Crystal structure, absolute configuration and characteristic temperatures of SmFe3(BO3)4 in the temperature range 11–400 K

The crystal structure of samarium iron borate was analyzed with regard to growth conditions and temperature. The inclusion of about 7% Bi atoms in the crystals grown using the Bi2Mo3O12‐based flux was discovered and there were no impurities in the crystals grown using the Li2WO4‐based flux. No pronounced structural features associated with Bi inclusion were observed. The different absolute configurations of the samples grown using both fluxes were demonstrated.
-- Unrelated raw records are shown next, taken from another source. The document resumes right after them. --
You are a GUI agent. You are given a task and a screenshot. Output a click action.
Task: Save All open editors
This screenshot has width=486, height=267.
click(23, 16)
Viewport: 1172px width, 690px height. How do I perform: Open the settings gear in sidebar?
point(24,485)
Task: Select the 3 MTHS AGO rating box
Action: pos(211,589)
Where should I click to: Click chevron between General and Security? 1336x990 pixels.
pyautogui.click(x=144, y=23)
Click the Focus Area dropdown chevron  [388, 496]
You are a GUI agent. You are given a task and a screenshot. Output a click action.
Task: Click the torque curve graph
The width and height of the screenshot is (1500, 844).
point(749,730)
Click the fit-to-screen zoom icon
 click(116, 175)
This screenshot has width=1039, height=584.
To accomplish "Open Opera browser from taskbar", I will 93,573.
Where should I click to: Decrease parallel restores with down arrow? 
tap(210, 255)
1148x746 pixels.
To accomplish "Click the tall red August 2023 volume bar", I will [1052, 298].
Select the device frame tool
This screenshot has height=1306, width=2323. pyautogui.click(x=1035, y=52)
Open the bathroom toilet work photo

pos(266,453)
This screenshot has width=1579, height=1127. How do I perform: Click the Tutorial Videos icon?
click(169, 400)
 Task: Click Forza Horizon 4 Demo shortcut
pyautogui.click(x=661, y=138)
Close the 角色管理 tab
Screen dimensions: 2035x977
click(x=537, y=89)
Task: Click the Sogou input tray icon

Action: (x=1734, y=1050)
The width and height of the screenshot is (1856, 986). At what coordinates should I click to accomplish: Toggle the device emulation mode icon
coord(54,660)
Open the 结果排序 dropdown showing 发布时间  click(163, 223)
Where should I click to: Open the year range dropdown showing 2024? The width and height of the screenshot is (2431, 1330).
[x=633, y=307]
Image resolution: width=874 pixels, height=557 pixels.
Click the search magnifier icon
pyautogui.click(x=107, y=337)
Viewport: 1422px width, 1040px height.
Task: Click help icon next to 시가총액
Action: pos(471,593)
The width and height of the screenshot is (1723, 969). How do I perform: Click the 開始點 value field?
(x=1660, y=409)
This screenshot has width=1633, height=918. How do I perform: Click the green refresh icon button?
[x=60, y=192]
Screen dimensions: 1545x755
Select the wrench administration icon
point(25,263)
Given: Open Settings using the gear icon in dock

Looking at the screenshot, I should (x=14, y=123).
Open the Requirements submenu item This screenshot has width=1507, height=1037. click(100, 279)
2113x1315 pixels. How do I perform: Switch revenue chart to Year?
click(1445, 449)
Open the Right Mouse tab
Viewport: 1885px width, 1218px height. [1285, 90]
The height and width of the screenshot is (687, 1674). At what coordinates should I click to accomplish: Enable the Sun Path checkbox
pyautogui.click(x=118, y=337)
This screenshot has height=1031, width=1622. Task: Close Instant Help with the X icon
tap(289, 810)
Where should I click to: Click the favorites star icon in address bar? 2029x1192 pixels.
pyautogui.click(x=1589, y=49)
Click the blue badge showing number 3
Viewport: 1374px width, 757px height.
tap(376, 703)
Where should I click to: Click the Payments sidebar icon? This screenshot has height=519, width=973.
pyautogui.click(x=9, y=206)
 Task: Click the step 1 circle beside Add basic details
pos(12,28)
Below 80 K, a negative thermal expansion of the c unit‐cell parameter was found. The structure of (Sm0.93Bi0.07)Fe3(BO3)4 belongs to the trigonal space group R32 in the temperature range 90–400 K. A decrease in the (Sm,Bi)—O, Sm—B, Sm—Fe, Fe—O, Fe—B and Fe—Fe distances is observed with a lowering of the temperature, B1—O does not change, B2—O increases slightly and the B2O3 triangles deviate from the ab plane. The strongest decrease in the equivalent isotropic atomic displacement parameters (Ueq) with decreasing temperature is observed for atoms Sm and O2, and the weakest is observed for B1. The O2 atoms have the highest Ueq values, the most elongated atomic displacement ellipsoids of all the atoms and the smallest number of allowed vibrational modes of all the O atoms. The largest number of allowed vibrational modes and the strongest interactions with neighbouring atoms is seen for the B atoms, and the opposite is seen for the Sm atoms. The quadrupole splitting Δ(T) of the paramagnetic Mössbauer spectra increases linearly with cooling. The Néel temperature [TN = 31.93 (5) K] was determined from the temperature dependence of the hyperfine magnetic field Bhf(T), which has a non‐Brillouin character. The easy‐plane long‐range magnetic ordering below TN was confirmed. The crystal structure of samarium iron borate, SmFe3(BO3)4, grown by the solution‐melt technique using fluxes based on Bi2Mo3O12 and Li2WO4, was analyzed with regard to the synthesis conditions and temperature. The studies were carried out using energy‐dispersive X‐ray fluorescence spectroscopy, X‐ray spectral energy‐dispersive microanalysis, single‐crystal X‐ray structure analysis and Mössbauer absorption spectroscopy. The characteristic temperatures were calculated.